Extravagancia. La soprano reveló que se prepara para cantar durante su viaje de 10 días como turista de lujo a la Estación Espacial Internacional

 11 marzo, 2015

EFE Londres. La artista soprano y actriz británica Sarah Brightman reveló ayer que está preparando un dueto para cantar desde la Estación Espacial Internacional (EEI) junto con un intérprete en la Tierra.

La soprano británica ya llevó clases intensivas de ruso para comunicarse con los astronautas en su viaje de ensueño. EFE
La soprano británica ya llevó clases intensivas de ruso para comunicarse con los astronautas en su viaje de ensueño. EFE

Brightman, de 55 años, planea salir al espacio el 1.° de setiembre, para permanecer diez días en órbita , un proyecto que le continúa pareciendo “una locura”, según comentó en una rueda de prensa, efectuada en Londres.

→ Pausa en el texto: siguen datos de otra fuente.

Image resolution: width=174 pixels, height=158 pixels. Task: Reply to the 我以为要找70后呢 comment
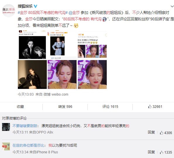pos(151,152)
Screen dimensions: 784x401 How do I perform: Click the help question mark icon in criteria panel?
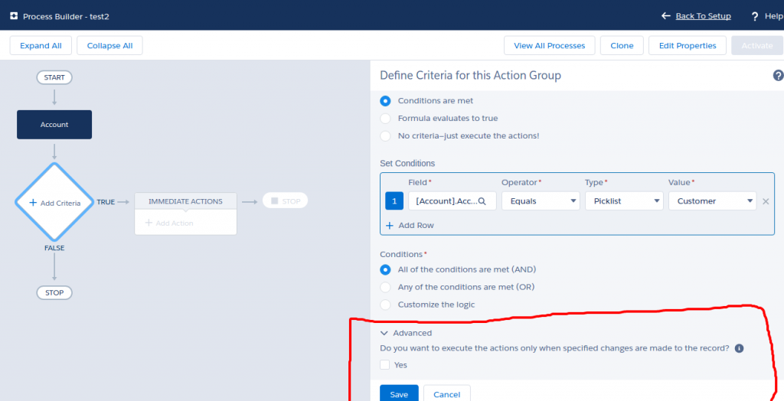click(x=778, y=76)
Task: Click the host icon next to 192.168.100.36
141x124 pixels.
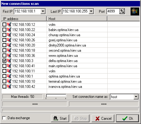Action: tap(9, 55)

Brightman, quien no adelantó el nombre de la persona con quien planea ejecutar el dueto, aseguró que está “trabajando en la música” de esa actuación.

La intérprete, que participó en el musical El fantasma de la ópera a finales de los años 80 en Londres y en Nueva York, ha comenzado su entrenamiento en el Centro de Entrenamiento de Cosmonautas (CEC) ruso para poder formar parte de ese vuelo turístico fuera de la Tierra.

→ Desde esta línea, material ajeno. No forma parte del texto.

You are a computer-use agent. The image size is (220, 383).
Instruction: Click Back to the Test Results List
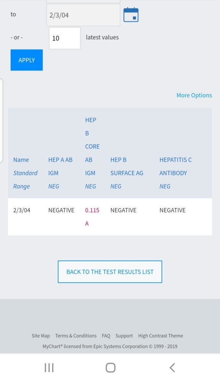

“No puedo explicar completamente por qué esto es algo que deseo con fuerza”, admitió la soprano, quien rememoró ante los periodistas las emociones que sintió cuando el astronauta estadounidense Neil Armstrong puso un pie en la Luna, en 1969.

“Aquello cambió mi percepción sobre la vida. Mi mente se abrió de pronto”, sostuvo Brightman, que tenía nueve años cuando se lanzó la misión del Apolo 11 y se dio ese pequeño paso para el hombre y uno gigante para la humanidad, como dijo en esa época el astronauta.

En caso de superar el periodo de instrucción, la británica se convertiría en la octava turista espacial y la primera desde que en setiembre del 2009, voló a la Estación Espacial Internacional el canadiense Guy Laliberté, fundador del circo más famoso del mundo, Cirque du Soleil.

Eso sí, ese tiquete no le salió por cortesía. Él tuvo que desembolsar $35 millones (que vale estos placeres extraterrestres) para darse el gusto de ver la circunferencia del planeta que habita.

En enero, Brightman aplazó el inicio de los entrenamientos por motivos familiares.

Estos entrenamientos consisten en duras pruebas de resistencia, de entre 14 y 16 horas diarias. Además, la artista también lleva lecciones intensivas de ruso.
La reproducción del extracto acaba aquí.